HOW TO COMPLETE THIS TASK =
From the line that contains "Open the 提案書の提出 step" down to the final line below, please repeat each line exactly and nothing more, with no pictures.
*** Begin section ***
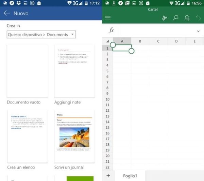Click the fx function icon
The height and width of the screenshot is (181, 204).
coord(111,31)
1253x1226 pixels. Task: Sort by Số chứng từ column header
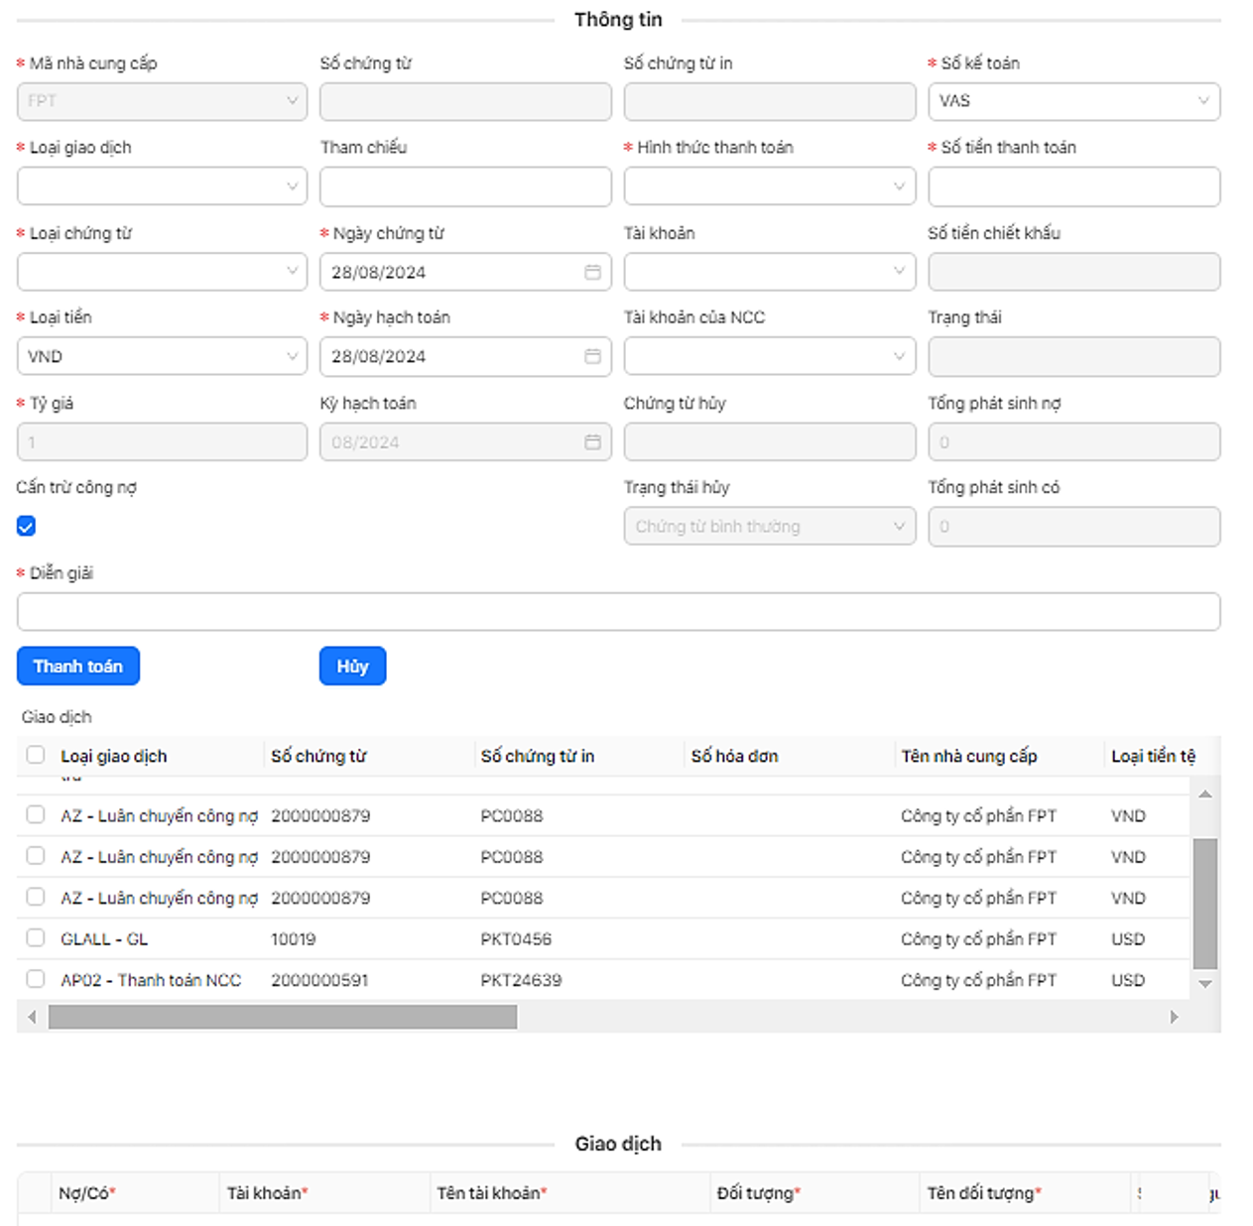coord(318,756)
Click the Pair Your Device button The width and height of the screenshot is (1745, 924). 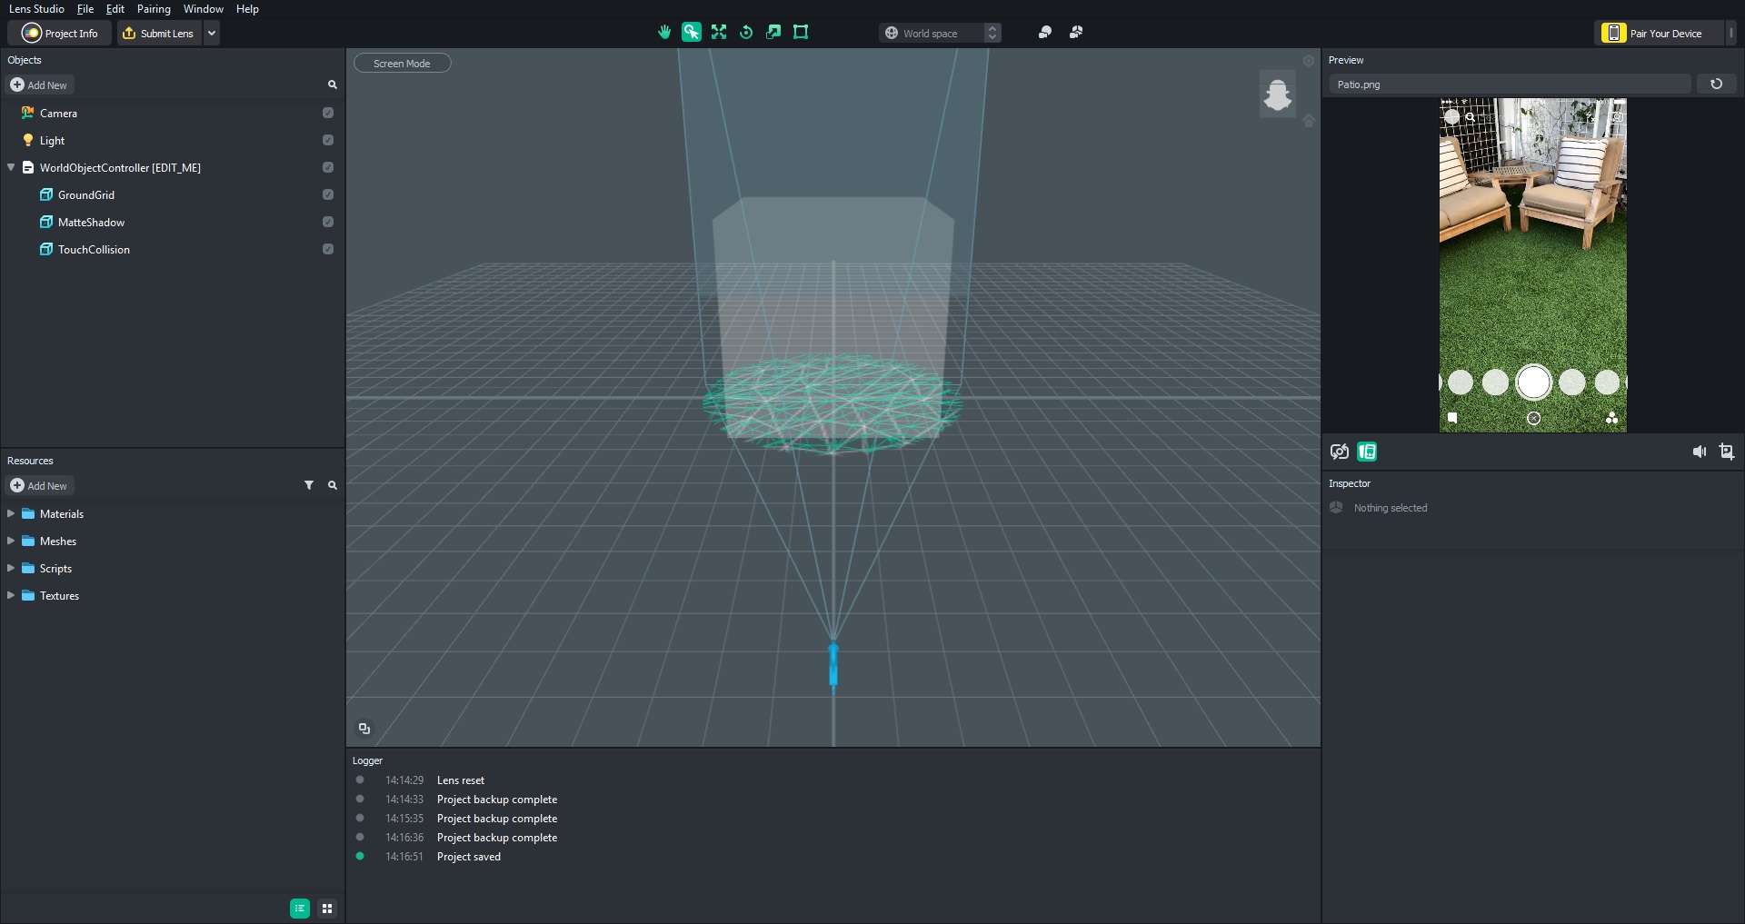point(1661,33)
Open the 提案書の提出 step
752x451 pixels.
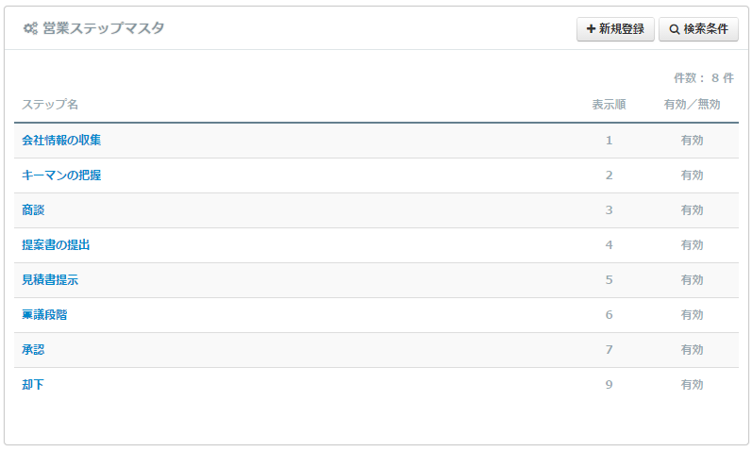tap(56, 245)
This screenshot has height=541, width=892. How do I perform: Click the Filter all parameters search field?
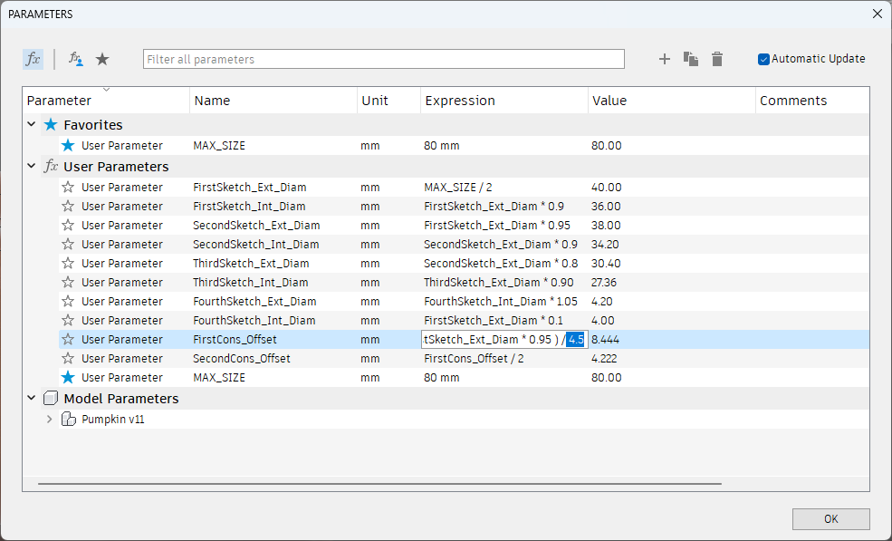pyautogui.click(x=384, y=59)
*** End section ***
COMPLETED TASK =
Open the 提案書の提出 step
752x451 pixels.
tap(56, 245)
This screenshot has height=541, width=892. How do I perform: Click the Filter all parameters search field?
pyautogui.click(x=384, y=59)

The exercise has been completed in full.